Face Up: Psychology Today
Issue: August 2009
Publishing Company: Sussex Publishers, LLC
Editor-in-Chief: Kaja Perina
Art Director: Ed Levine
Photographer: Andrew Eccles
Capturing a facial expression to represent the theme of an issue isn’t as easy at it looks. New York’s January 21-29, 2008 double issue, “Peace + Quiet,” featured an outline-less woman’s face with eyes closed, exuding relaxation and escape; more recently, Esquire’s 2009 commemorative issue featured the ‘Hope’ headshot of a pensive Barack Obama that read “What Now?”
For Psychology Today’s August cover, art director Ed Levine wanted to use an iconic image, “something that was strong graphically and emotionally,” to convey the cover story “Jealousy: Why It’s Really About You.”
Levine opted for a simple green and black color palette so as not to distract from the cover image. An important consideration, however, was the model’s make up. “I gave the makeup artist instructions before the shoot, and said the ‘most important thing is that the model doesn’t look Halloween-ish, like Shrek, or like the Wicked Witch of the West from the Wizard of Oz.’”
Achieving the shiny green glow required the makeup artist to combine green foundation with a binder to thicken it and apply shine over it, in addition to green lipstick. The green tongue was a product of Levine’s post-shoot Photoshop handywork. However, the constraints of a one-day shoot offered little time to experiment with alternative shades of green.
While initially Psychology Today considered “making her [the cover model’s] eyes green to represent jealousy, as in the expression ‘green-eyed monster,’ it was actually distracting,” says Levine. The full-on green cover may be better suited to the expression “green with envy,” but, as Levine says, “envy and jealously are often confused.”
The overarching goal was to ensure that the cover didn’t take on a synthetic quality. “We wanted it to have a natural feel,” he says. “Often, I try to create a poster impact, but as PT is a general interest magazine, we’re essentially selling the idea of being a person. I wanted to tie the cover to the gut emotion of jealousy.”
“Visually, this is a very arresting cover. The image is bold, yet simple—the cover lines are catchy and easy to read. Even though the cover has a lot of information, it doesn’t feel cluttered to me, but informative. My only criticism is that the image seems to have little to do with the coverline. Yes, she’s green with envy (…not actually the same as jealousy…), but she looks like she’s proudly belting out the last note of a rock ballad. I don’t get a sense of the emotional confusion and spite that jealously brings out in a person. But, maybe I’m just envious.”

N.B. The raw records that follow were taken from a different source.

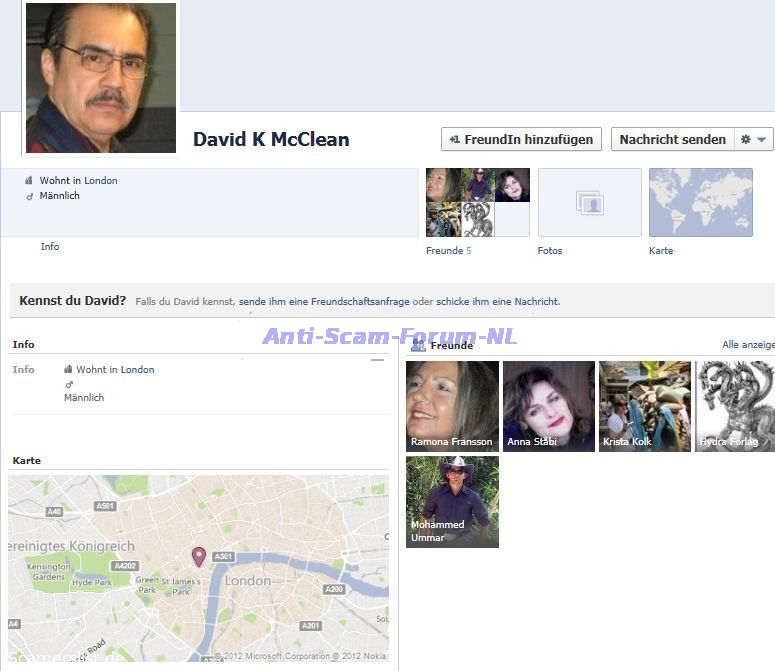Screen dimensions: 775x671
Task: Show all friends via 'Alle anzeigen'
Action: [x=748, y=345]
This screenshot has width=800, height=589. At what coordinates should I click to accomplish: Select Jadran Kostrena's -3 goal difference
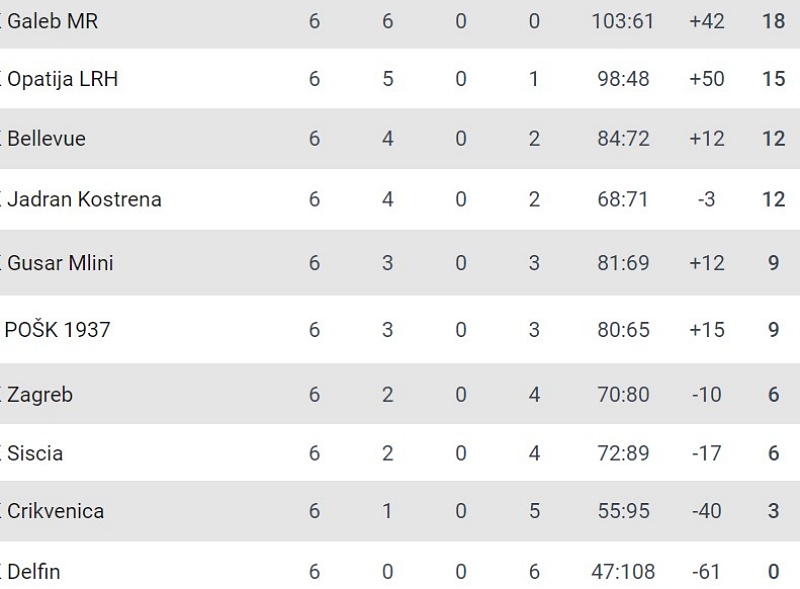707,199
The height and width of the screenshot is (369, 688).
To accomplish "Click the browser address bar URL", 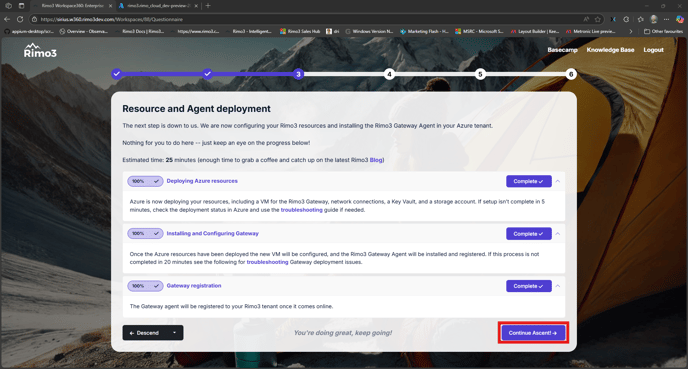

Karen Player | Art Director | Harvard Business Review
“As for the image, jealousy is the ‘green-eyed monster,’ not the Hulk. In order to convey jealousy, it would work to have her eyes open and green, and keeping her face ‘un-green.’ Eyes have a tendency to really attract people and draw them in, so having her eyes closed isn’t adding anything to the cover. Her crooked mouth is also kind of disconcerting. I do love the + and – signs that the art director uses; they really work graphically. I also really like most of the coverlines. One that could use some work is ‘5 Dating Shake-Ups for Singles,’ since I don’t know what a ‘shake-up’ is; also, the coverline ‘10 Laws of Great Art.’ I thought the point of art is that what’s good is subjective. The word ‘law’ is also jarring. I would space the left side coverline “What A Kiss Can Tell You” to read: What/A Kiss/Can/Tell/You.”
Thea Selby | Principal | Next Steps Marketing, Inc.